The Senseless Ubiquity of Women in Pain
/ Tamara Wilder“Consider how journalist Casey Johnston reported on the excruciating pain of the intrauterine device (IUD) insertion process, arguing that if men had to undergo such a procedure they would be given “epidurals and a hospital stay.”
“Research shows doctors have historically had poor perception of how bad IUD insertion hurts,” she writes, “because women are socialized to downplay their pain.”
Then there’s Lili Loofbourow’s piece from January on the “female price of male pleasure,” in which she notes the rate at which women experience pain with sex; the relatively few studies done on the subject, Loofbourow points out, have found that some 30 percent of women experience pain with vaginal sex and over 70 perent do with anal sex, and many are not telling their partners. She points out that while men measure “good sex” by satisfaction and pleasure, women consider whether or not the experience was painful or harmful. And the societal response tells a parallel story to that of Johnston’s IUD report—one of acute apathy.

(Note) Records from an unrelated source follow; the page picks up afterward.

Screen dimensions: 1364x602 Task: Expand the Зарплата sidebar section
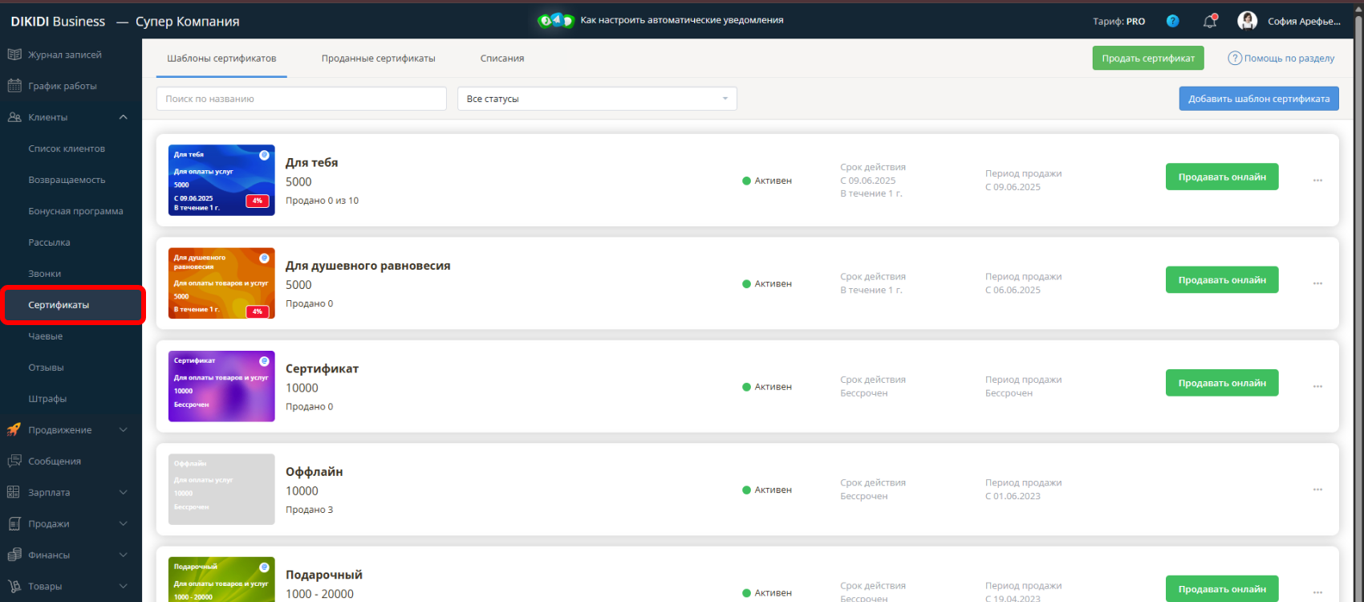coord(123,493)
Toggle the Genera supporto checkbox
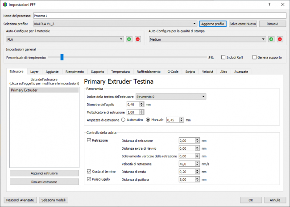The width and height of the screenshot is (290, 207). point(254,57)
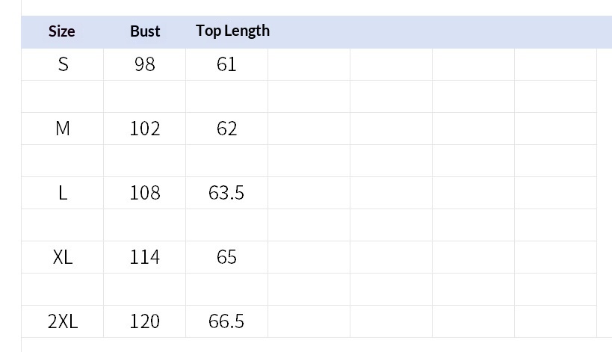This screenshot has width=612, height=352.
Task: Select the 2XL size cell
Action: coord(63,321)
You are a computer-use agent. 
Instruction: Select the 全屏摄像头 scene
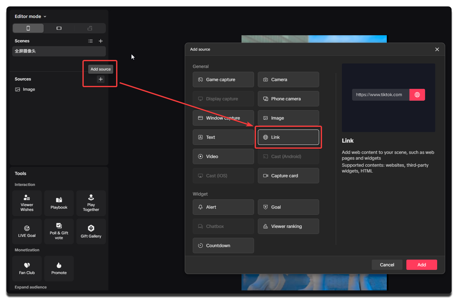(x=59, y=51)
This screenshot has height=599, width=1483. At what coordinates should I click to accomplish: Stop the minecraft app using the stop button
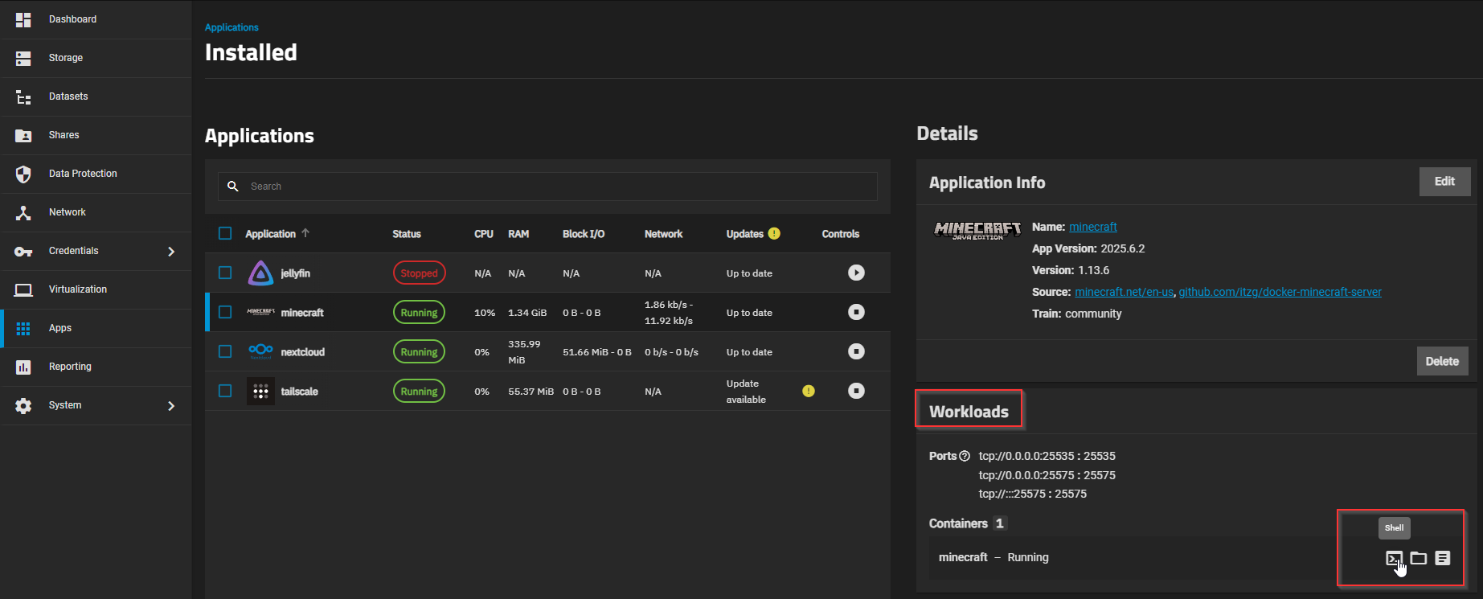(856, 312)
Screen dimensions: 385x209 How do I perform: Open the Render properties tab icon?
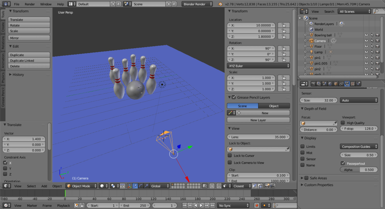(313, 84)
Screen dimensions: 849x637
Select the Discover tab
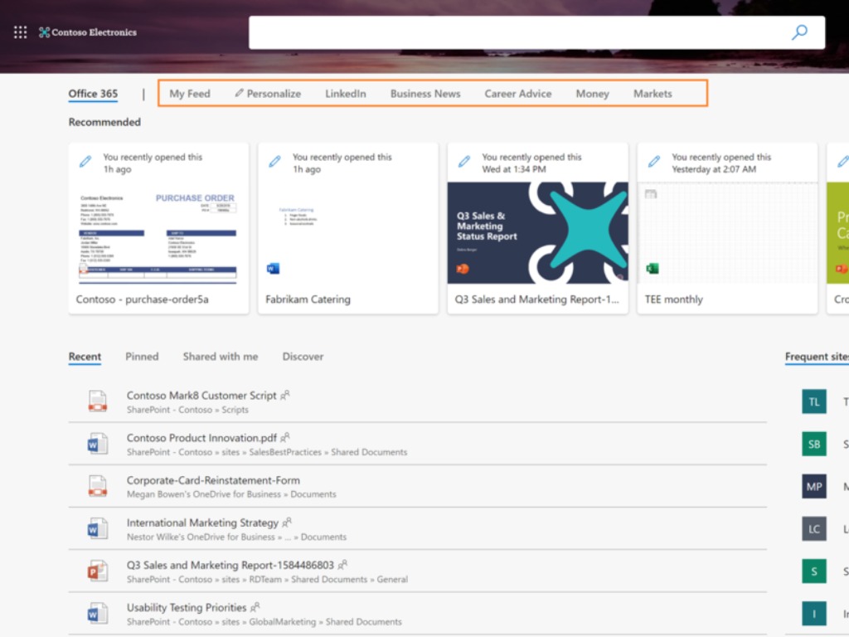(x=303, y=357)
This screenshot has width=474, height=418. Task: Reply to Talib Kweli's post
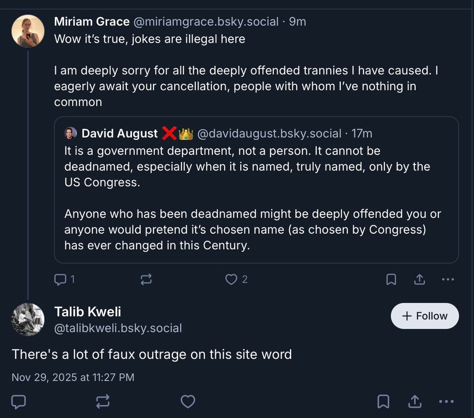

Because some of these pains are the result of choices we make—choices to have sex, to use birth control—it’s easy to feel like they are our fault. I know too many chronic illness patients who feel guilty lamenting their inability to enjoy intimacy. They feel that in wanting pain-free, pleasurable sex they’re being indulgent and asking for too much, a sentiment buried under centuries of toxic notions about who is allowed to want and enjoy sex. Meanwhile, we also struggle with pain we have no say in, like sexual violence or chronic disease. The inescapability of these traumas can make the pain of something like the inability to enjoy sex even more felt; life’s innate or simple pleasures that should be a refuge are made to feel like luxuries. And all of this pain—the feelings of guilt for wanting pain-free sex, the choice to have an IUD, an endometriosis diagnosis—is exacerbated by systemic and rampant misogyny.”